2026-02-03

“Nunca compré ropa en la Argentina”: la frase de Caputo que expone la desconexión del Gobierno con la realidad cotidiana

El ministro de Economía, Luis Caputo, volvió a quedar en el centro de la polémica tras admitir públicamente que jamás compró ropa en la Argentina, mientras millones de familias enfrentan una fuerte caída del poder adquisitivo y precios que siguen golpeando el consumo básico.

La declaración, realizada durante una entrevista radial, no pasó inadvertida. Lejos de mostrarse empático con la situación social, el funcionario del gobierno de Javier Milei justificó su postura con duras críticas a la industria textil local y una frase que generó malestar:
“Los conozco a la mayoría, excelente gente, los quiero mucho, y el que no viaja en primera no es porque viaja en económica, es porque tiene avión privado”.

El comentario dejó al descubierto una mirada elitista y distante de la realidad que atraviesan los argentinos, muchos de los cuales deben elegir entre vestirse o cubrir necesidades básicas. Mientras el Gobierno impulsa un ajuste profundo y pide “sacrificios”, uno de sus principales ministros reconoce que siempre pudo comprar ropa en el exterior, algo completamente ajeno al día a día de la mayoría de la población.

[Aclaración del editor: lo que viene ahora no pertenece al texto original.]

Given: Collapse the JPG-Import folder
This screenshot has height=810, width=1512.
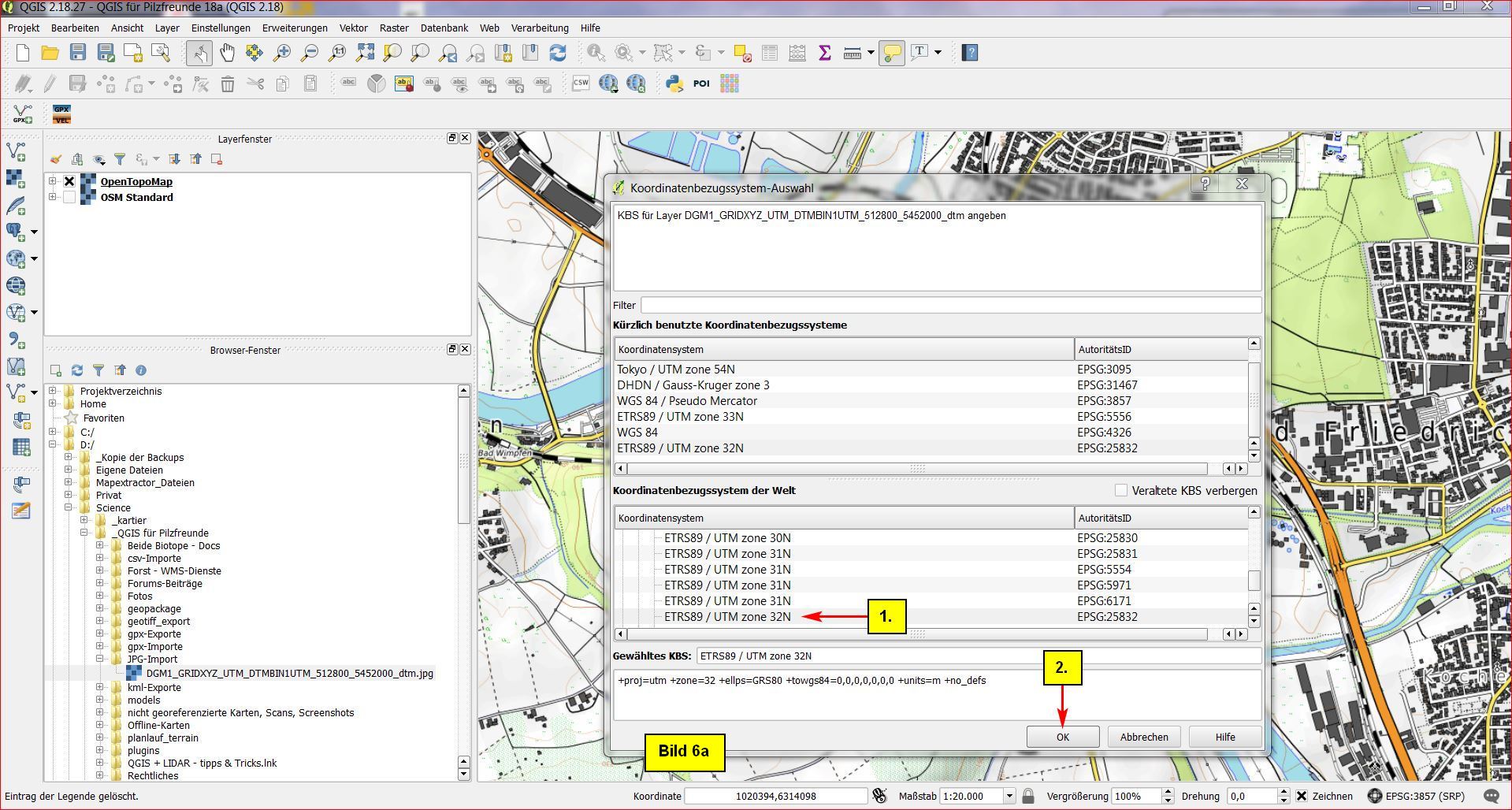Looking at the screenshot, I should [100, 659].
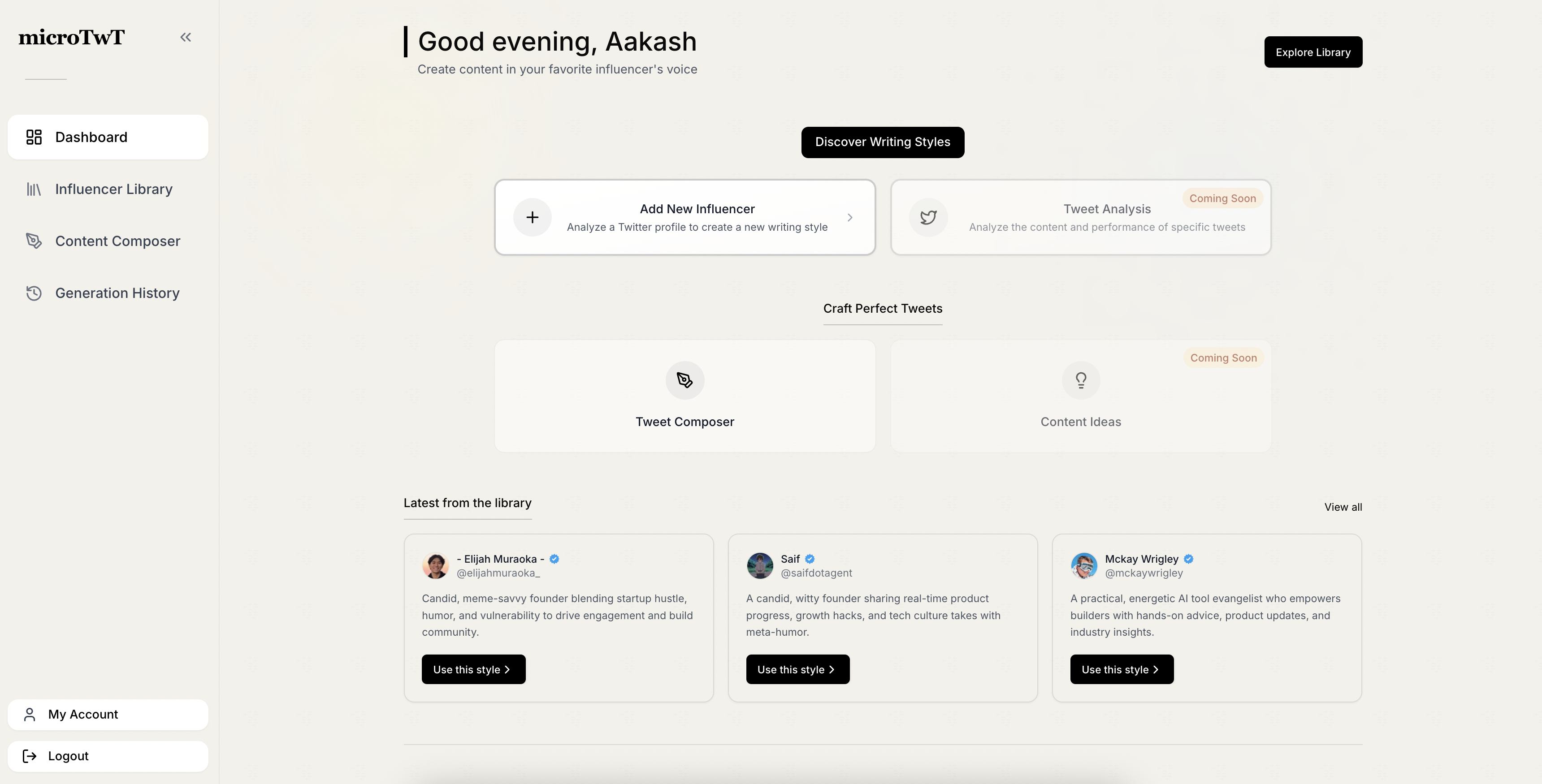This screenshot has height=784, width=1542.
Task: Use Elijah Muraoka's writing style
Action: click(x=473, y=669)
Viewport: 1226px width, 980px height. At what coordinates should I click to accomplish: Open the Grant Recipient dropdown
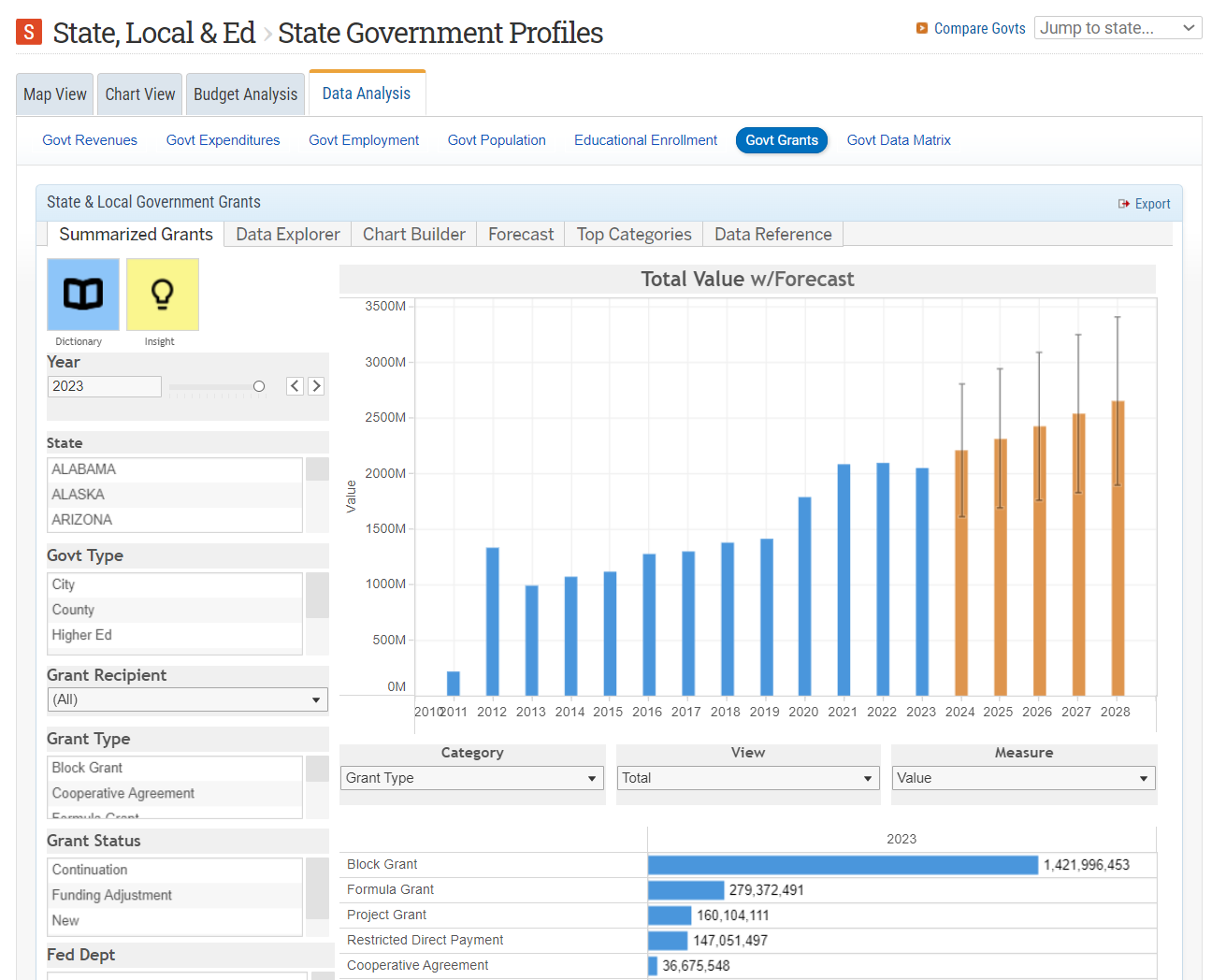(187, 699)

Caputo sostuvo que durante décadas los argentinos “subsidiaron” a la industria textil pagando precios hasta diez veces más altos que en otros países. Sin embargo, evitó referirse al impacto que la apertura económica y la caída del consumo pueden tener sobre miles de puestos de trabajo, especialmente en un contexto de recesión y pérdida de empleo.

El ministro también relativizó la protección histórica del sector, pese a que reconoció que unas 150 mil familias dependen de la actividad, y defendió un modelo que traslada el costo del ajuste a los trabajadores y consumidores.

Las declaraciones reavivan el debate sobre quiénes pagan el precio del modelo económico actual y profundizan la percepción de un Gobierno desconectado de la vida cotidiana, que analiza el consumo desde la lógica del privilegio y no desde el bolsillo del ciudadano común.